== Textauszug
Interview

Psychotherapeutin Marion Kurschatke: „Alleinsein ist ein kraftvoller Zustand, wenn ich ihn selbst gewählt habe“

Alleinsein ist nicht immer einfach.

Alleinsein kann, vor allem in der dunklen Jahreszeit, für viele sehr herausfordernd sein.
Doch: Kann Alleinsein auch positive Aspekte und Lerneffekte haben? Und was ist der Unterschied zur Einsamkeit? Diese und viele weitere Fragen hat die Psychotherapeutin und Alternativmedizinerin Marion Kurschatke im Interview beantwortet.

Luisa Flaitz, funky-Jugendreporterin
Marion Kurschatke
Foto: privat

Liebe Marion, was verstehst du unter dem Begriff Alleinsein?
====
== Inhalt der Liste
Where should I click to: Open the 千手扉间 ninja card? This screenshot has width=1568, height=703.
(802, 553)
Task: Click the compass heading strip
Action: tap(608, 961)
====
_Aufgabenstellung_:
Beantworten Sie anhand des Textauszugs zum Thema Alleinsein folgende Fragen:
1. Welche beiden Berufsbezeichnungen führt der Text für Marion Kurschatke an?
2. In welcher Zeit des Jahres kann Alleinsein laut Text für viele sehr herausfordernd sein?
3. Wer wird als funky-Jugendreporterin genannt?

_Lösung_:
1. Psychotherapeutin und Alternativmedizinerin
2. In der dunklen Jahreszeit
3. Luisa Flaitz